No mention of upgrades to the existing roads infrastructure within Westchester Commons. The current traffic patterns are woefully inadequate for the massive influx that is now on the horizon, and the two-lane traffic circles (that few know how to correctly navigate) are quite dangerous as it is. Increasing daily traffic exponentially without addressing this already outdated design will certainly result in driving chaos. 

Shawn Harper
Shawn Harper
26 days ago
Reply to  Alan Wilson

exponentially?

Randall Hudgins
Randall Hudgins
27 days ago

Seems like the outer landscaped area should be inside the fence line – or maybe changed to some sort of moat.

Scott Brown
Scott Brown
26 days ago

What’s going to happen when Chesterfield runs out of space to build housing?

Shawn Harper
Shawn Harper
26 days ago
Reply to  Scott Brown

……. when will that be? Seriously, forget about the huge amount of green space on the margins, even the inner suburbs are ever so slowly being redeveloped with more density, and many of those inner neighborhoods are built on large lots and have an almost rural feel to them. But even inner densification will not happen soon no matter what the armchair urbanists demand because there is so much land WEST of Chesterfield. Indeed, the fastest growing Muni in the Richmond metro is on the other side; it’s New Kent. Heck, even where housing prices are FAR higher, say Arlington… Read more »

George MacGuffin
George MacGuffin
26 days ago
Reply to  Shawn Harper

That’s because the anomaly known as Virginia is nothing more than a fly-over state that so happens to be on the coast and where fortune landed the country’s capital at its doorstep.

Shawn Harper
Shawn Harper
25 days ago

That is a bit of an exaggeration and your contempt for a State that scores high on many measures, including Education and Business Friendliness —- one of the wealthiest states if you control for certain factors — is not terribly becoming. Being from NYS, I noticed that sort of unattractive arrogance not just in people from NYC, but NYS in general, most of which resembles other less glamours states. In fact, there was a certain kind of activist I went college with who was quite visibly unattractive and his manner was even moreso — he once told me that in… Read more »

Jim McConnell
Jim McConnell
26 days ago
Reply to  Scott Brown

By design, the southern half of Chesterfield remains mostly undeveloped. There are thousands and thousands of acres of green space that are being preserved as the county’s long-term future growth area once the northern half is fully built out 50 years from now.
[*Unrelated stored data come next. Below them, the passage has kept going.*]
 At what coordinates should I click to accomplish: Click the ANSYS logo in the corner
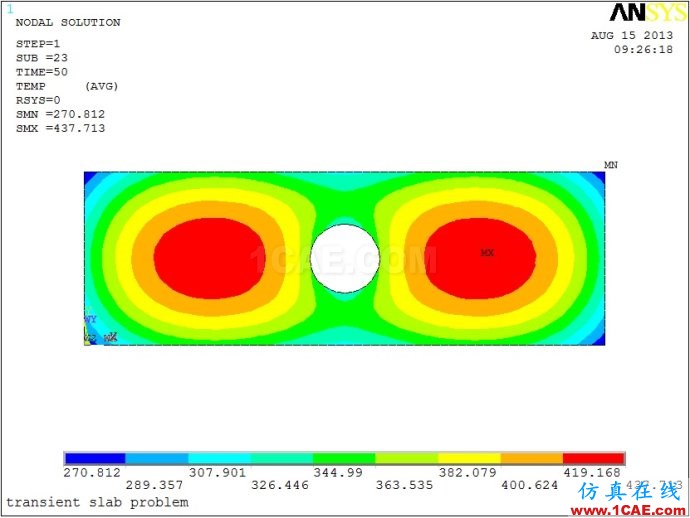pos(648,12)
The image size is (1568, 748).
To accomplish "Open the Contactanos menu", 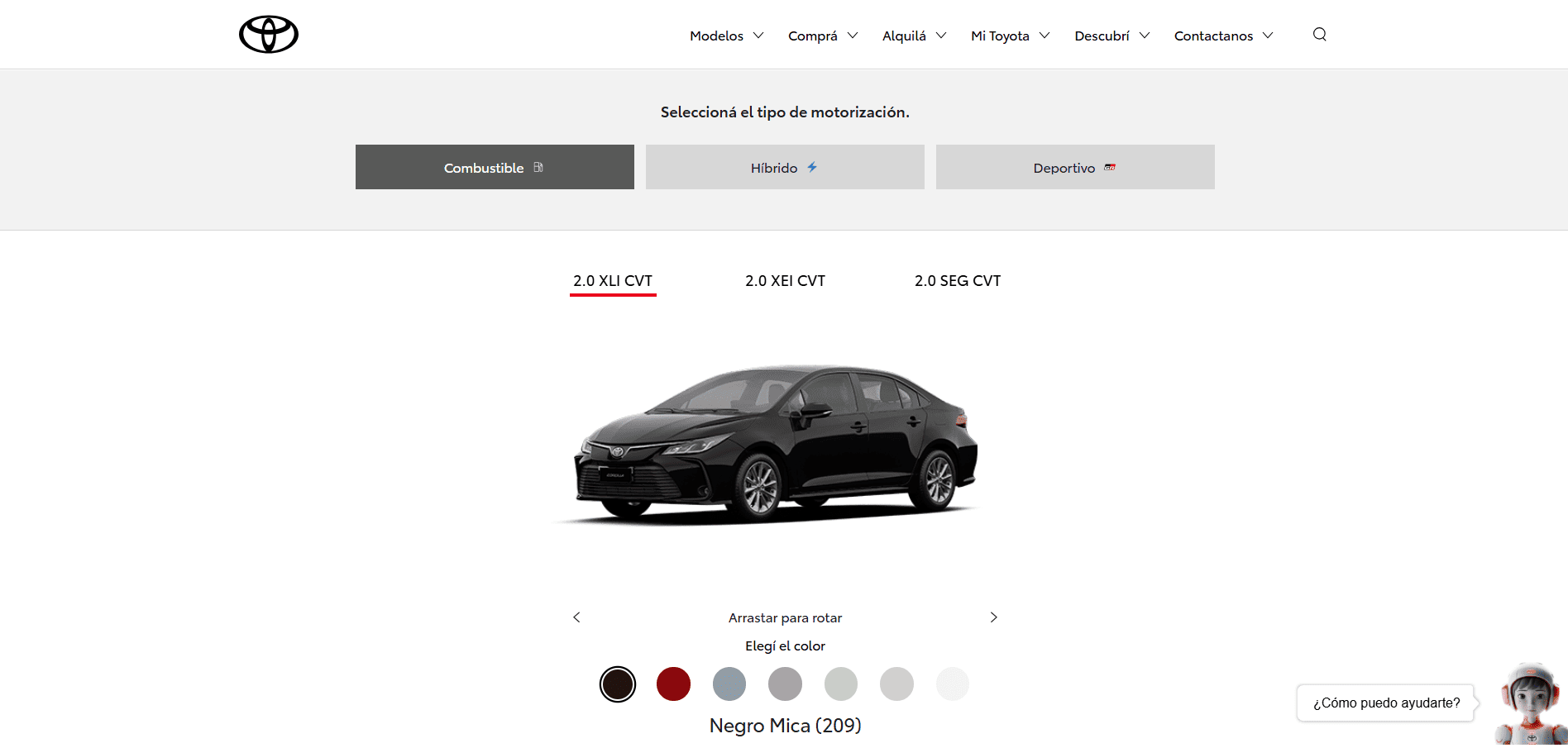I will [x=1223, y=36].
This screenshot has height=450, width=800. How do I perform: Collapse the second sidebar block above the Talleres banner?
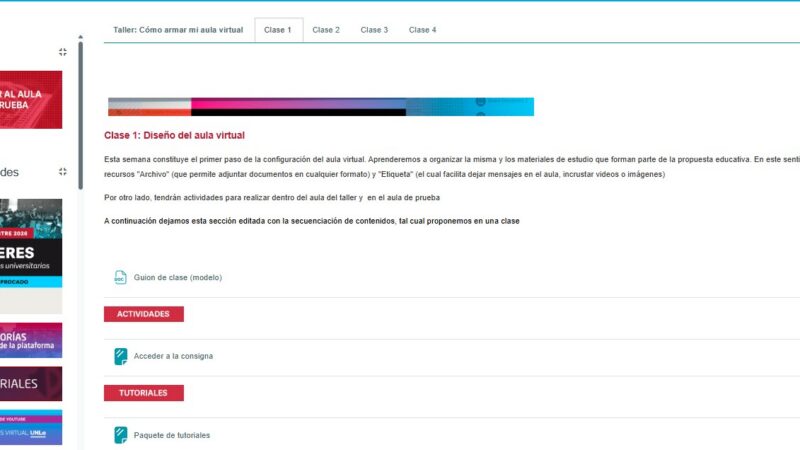coord(63,172)
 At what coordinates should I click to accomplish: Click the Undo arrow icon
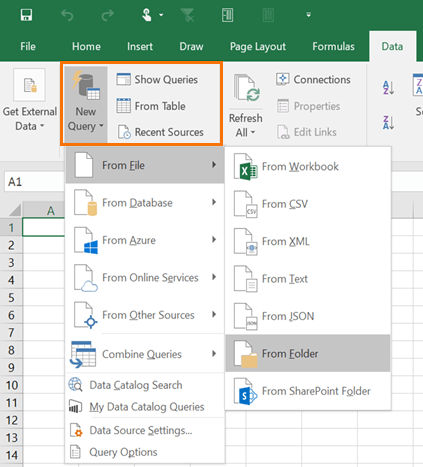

Also, people don’t have a great sense of how much land mass you’re talking about. It’s 437 square miles. All of Henrico County would fit inside the Matoaca District.

Shawn Harper
Shawn Harper
25 days ago
Reply to  Jim McConnell

Thank You. Not just for educating Mr. Brown, but for educating me as well.

Scott Brown
Scott Brown
24 days ago
Reply to  Jim McConnell

I see your point about the overall size of Chesterfiled. It use to be even bigger before some of it was taken by the city in the 70’s. But just because it is large doesn’t mean it all has to be used for housing. There is a limit on the number of people that the Chesterfield infrastructure can handle. There can only be so many schools, so many roads, and so many roads that can be expanded to 8 lanes.

Shawn Harper
Shawn Harper
22 days ago
Reply to  Scott Brown

Ah! There you go making sense now. Yes, and Chesterfield knows this — they actually block a LOT of residential development, esp low density small single family home development for these very infrastructure reasons. They ideally want things like data centers that have lots of expensive equipment they can tax but few pesky employees that need single family homes and drive to work, but they are still very happy if it is a factory or something. Retail they are kind of Meh about, as many point out, they kinda have enough retail space already — tear some existing stuff down,… Read more »

Shawn Harper
Shawn Harper
25 days ago

“It’s market-driven, what’s going to come next,” Ridout said. “Our plan enables us a lot of flexibility, so we’re just going to go in a direction that the market tells us to go from a development perspective.”

Comments like these are for Planners and Urbanists like showing Dracula the cross.